# Eheim Pro II Canister 2026



## Left C (Nov 15, 2003)

Have you checked out Eheim's 2217?

Here are the specs on all of Eheim's external filters.
http://www.eheimasiapacific.com/prod_e_extfilter_classic.html


----------



## pandapr (Nov 10, 2008)

Left C said:


> Have you checked out Eheim's 2217?
> 
> Here are the specs on all of Eheim's external filters.
> http://www.eheimasiapacific.com/prod_e_extfilter_classic.html


They both cost about the same, so which one would be the best choice ?


----------



## Left C (Nov 15, 2003)

The 2215 and 2217 Classic series have no bypass, but the 2026 has media baskets, push to prime and bypass.

Both are very good filters.
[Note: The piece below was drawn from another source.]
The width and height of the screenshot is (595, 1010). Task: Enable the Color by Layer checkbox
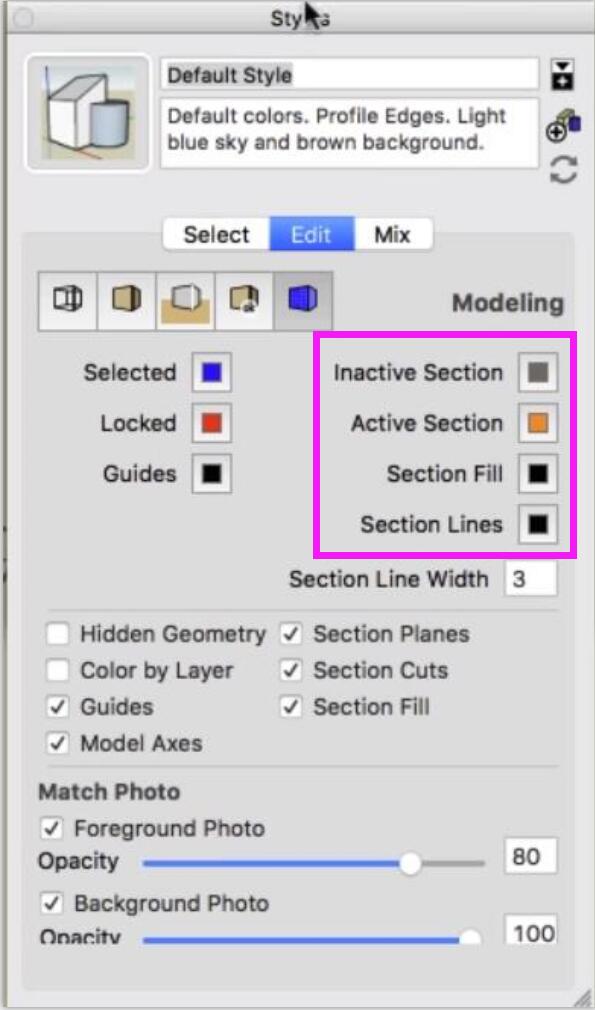click(58, 671)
Many people like the 2217 because they are very reliable, quiet and no bypass..

Here is a good price on an 2217. http://cgi.ebay.com/BRAND-NEW-EHEIM...ryZ20758QQssPageNameZWDVWQQrdZ1QQcmdZViewItem


It is more expensive here
http://www.bigalsonline.com/StoreCa...2217_plus_kit?&query=2217&queryType=0&offset=

and here

http://www.drsfostersmith.com/product/prod_display.cfm?pcatid=3603


----------



## dougiefresh (Sep 5, 2006)

All you really need is a 2213. You can get one at petsmart for 69.99. Enter FLAT in the promotional code field in the cart and get 6.00 ground shipping. Great deal for this filter. 

http://www.petsmart.com/product/index.jsp?productId=2753158


----------



## Left C (Nov 15, 2003)

Go for the 2217 if your aquarium will be densely planted. You can throttle it back if you need to. The 2213 is more for a 10g. The 2215 may work.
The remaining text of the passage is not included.